The Ross-Littlewood Paradox questions if there’s infinity or nothing. Find out how.
Counting is pretty easy, right? It’s one of the first things we ever learn about math. Did you know there is a way to count where you can get two completely different answers? It’s called the Ross-Littlewood paradox or sometimes the Ping-Pong ball problem. Stick around to find out exactly how you can count the same things and get different answers.
The basic problem with the Ross-Littlewood paradox is you have an infinite number of Ping-Pong balls. You also have a vase that can hold an infinite number of Ping-Pong balls. The next is that you add and subtract Ping-Pong balls at set time intervals. That is where things get complicated.
Infinity Ping-Pong balls
If you want an infinity number of balls in the vase you have to count a specific way. First, all the balls need to be numbered sequentially, 1, 2, 3, 4… At one minute until noon you add balls one through ten, but then remove ball ten. At 30 seconds until noon, you add balls 11–20 and remove ball 20. At 15 seconds until noon, you add 21–30 and then remove ball 30.

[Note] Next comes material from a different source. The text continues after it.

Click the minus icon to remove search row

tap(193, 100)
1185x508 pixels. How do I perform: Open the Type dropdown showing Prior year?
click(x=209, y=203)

So at every step, you divide the time until noon in half and add the next round of balls and remove one. So how many are in the vase at noon? Every step adds ten balls and removes one, a net gain of nine. To know how many balls are in the vase at noon we need to know how many times we repeated the process. Simple right? Not exactly. Every step takes place in half the time as the last. Theoretically, time is infinitely divisible, so technically there is always more time to add more balls. Thus you end up with an infinite number of balls.
But do you always?
An empty vase
Instead of taking out the tenth ball at every step, what if you take out balls in sequential order? Ball one at the first step, ball two on the second, ball three on the third, and so on? You’re still taking out one ball for every nine you put in. But at noon, the vase is empty. How?

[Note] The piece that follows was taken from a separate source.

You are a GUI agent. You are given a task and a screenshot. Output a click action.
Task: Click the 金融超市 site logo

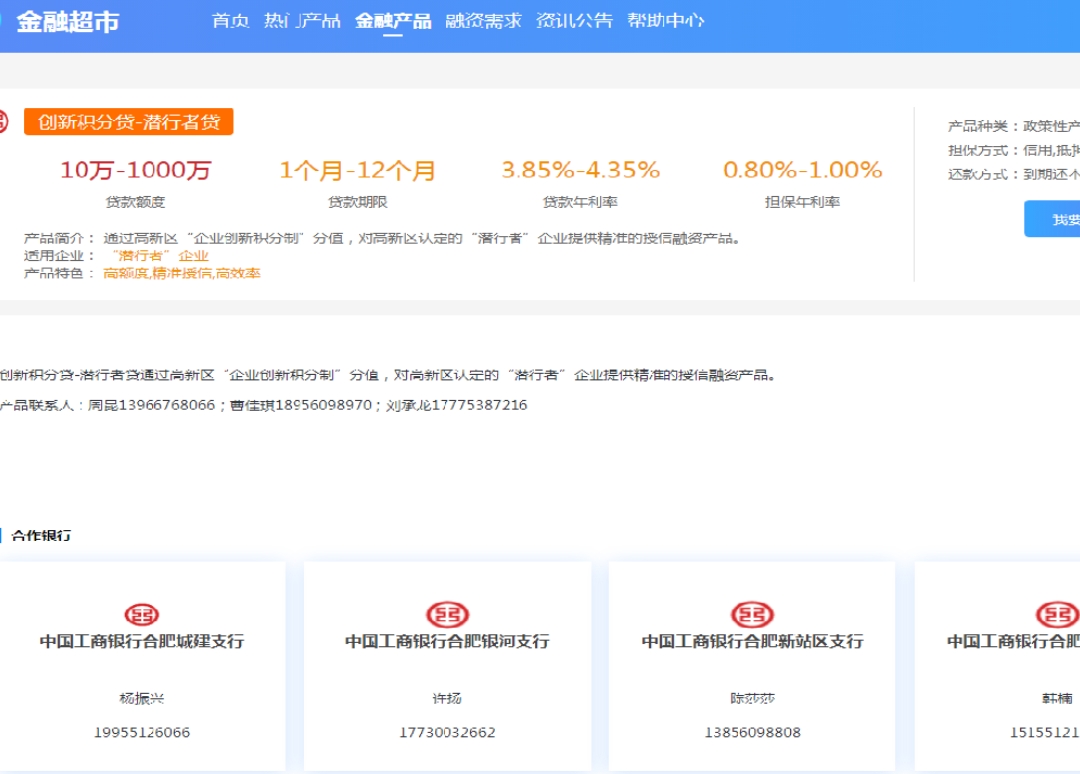66,21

Remember how there are an infinite number of steps? Well, if you take out a ball one at step one and there are infinite steps, then you take out infinite balls. Leading to no balls in the vase.
The difference seems inconsequential. You add in ten balls each time. You remove one ball each time. Leaving behind nine at each step. It’s how you count that matters.
Normally when we think of counting, we think of a one-to-one correspondence. That means we count one per every action. That’s why the empty vase version works. For every step, the ball with that number is removed. The counting of steps and the counting of Ping-Pong balls is a one-to-one correspondence.
In the case where you remove every tenth ball, you don’t create a one-to-one correspondence; the balls don’t have a matching step.
It’s not truly a paradox. There is no error in the mathematical logic. It simply isn’t the arithmetic that we are used to. That is the thing with math: it is a very complex thing. Just because a problem doesn’t make sense in one view, math probably has another way of looking at it where it does make sense. Too bad the Ross-Littlewood paradox doesn’t work on your allowance.